Problem: Which lines in the entries below contain the string "pixels", with case counting? Find each one and copy it in full.

Given records:
★ ★ ★ ★ ★

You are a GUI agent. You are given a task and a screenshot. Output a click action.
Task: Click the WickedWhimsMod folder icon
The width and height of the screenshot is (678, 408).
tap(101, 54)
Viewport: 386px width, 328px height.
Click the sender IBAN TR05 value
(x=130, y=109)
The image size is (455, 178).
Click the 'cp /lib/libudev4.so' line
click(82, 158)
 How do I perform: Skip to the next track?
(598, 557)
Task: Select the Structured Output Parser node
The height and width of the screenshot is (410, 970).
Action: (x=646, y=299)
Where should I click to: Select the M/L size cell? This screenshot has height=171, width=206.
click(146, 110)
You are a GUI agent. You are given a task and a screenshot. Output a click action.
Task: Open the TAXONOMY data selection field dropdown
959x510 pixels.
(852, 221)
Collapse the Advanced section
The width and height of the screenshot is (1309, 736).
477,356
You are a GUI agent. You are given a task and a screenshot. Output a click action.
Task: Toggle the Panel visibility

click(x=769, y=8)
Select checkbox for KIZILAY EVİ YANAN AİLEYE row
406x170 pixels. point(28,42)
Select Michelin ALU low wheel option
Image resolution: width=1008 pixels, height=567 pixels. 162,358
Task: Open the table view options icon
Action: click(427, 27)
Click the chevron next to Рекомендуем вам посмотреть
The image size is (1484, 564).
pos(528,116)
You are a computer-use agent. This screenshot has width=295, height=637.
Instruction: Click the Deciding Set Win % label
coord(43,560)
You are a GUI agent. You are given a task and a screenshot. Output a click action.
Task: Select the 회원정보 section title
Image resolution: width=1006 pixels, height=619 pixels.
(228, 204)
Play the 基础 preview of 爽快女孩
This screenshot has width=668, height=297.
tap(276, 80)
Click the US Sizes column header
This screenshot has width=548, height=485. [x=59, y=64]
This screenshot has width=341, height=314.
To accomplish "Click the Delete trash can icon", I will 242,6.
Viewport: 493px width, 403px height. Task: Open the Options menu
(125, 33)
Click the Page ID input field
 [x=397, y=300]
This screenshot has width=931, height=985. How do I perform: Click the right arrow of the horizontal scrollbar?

★ ★ ★ ★ ★

Written answer:
959x510 pixels.
406x170 pixels. point(28,42)
Image resolution: width=1008 pixels, height=567 pixels. 162,358
Image resolution: width=1006 pixels, height=619 pixels.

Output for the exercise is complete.